We are responsible for people in other states, refugees, and communities of the Global South, and for the world we share with one another. The care-perspective can help grasping these chains of responsibility and to trace back our part in those relationships which seem less proximate: We do have responsibility towards the people in Bangladesh who sew our clothes under inhumane conditions; towards those who extract rare earth elements from the ground in Congo at the hazard of their life; towards those whose homes are already on fire or under flood in consequence of the unfolding climate crisis…
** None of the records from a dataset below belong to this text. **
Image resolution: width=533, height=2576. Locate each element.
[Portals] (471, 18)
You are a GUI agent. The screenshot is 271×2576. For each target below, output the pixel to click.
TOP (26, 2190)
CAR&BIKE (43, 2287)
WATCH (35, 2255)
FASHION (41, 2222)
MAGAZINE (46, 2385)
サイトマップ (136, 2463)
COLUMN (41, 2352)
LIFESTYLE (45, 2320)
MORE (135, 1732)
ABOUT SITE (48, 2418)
What we care for, depends upon what we care about. By including some things into the realm of our ethical considerations and excluding others, we always already make moral judgements with political consequences. This reflection should be key, when we evaluate societal consequences of the coronavirus experience in the long term. It means not only that we need to have long overdue public discourses about fair wages in caring professions, an appreciation of the value of care work, and the urgent strengthening of the welfare state, as for instance reflected in the renewed debate about an unconditional basic income.
By highlighting our deep entanglements with others and the world, the care-perspective also allows for a more fundamental ethico-political reflection of societal relations beyond the crisis. We should aim not to avoid the complex questions of an unbounded world, but rather to critically engage with their challenges, and our responsibilities. Taking care seriously, hence, implies an acknowledgement of our responsibilities concerning social inequalities, global justice and ecological crises, beyond our immediate life world.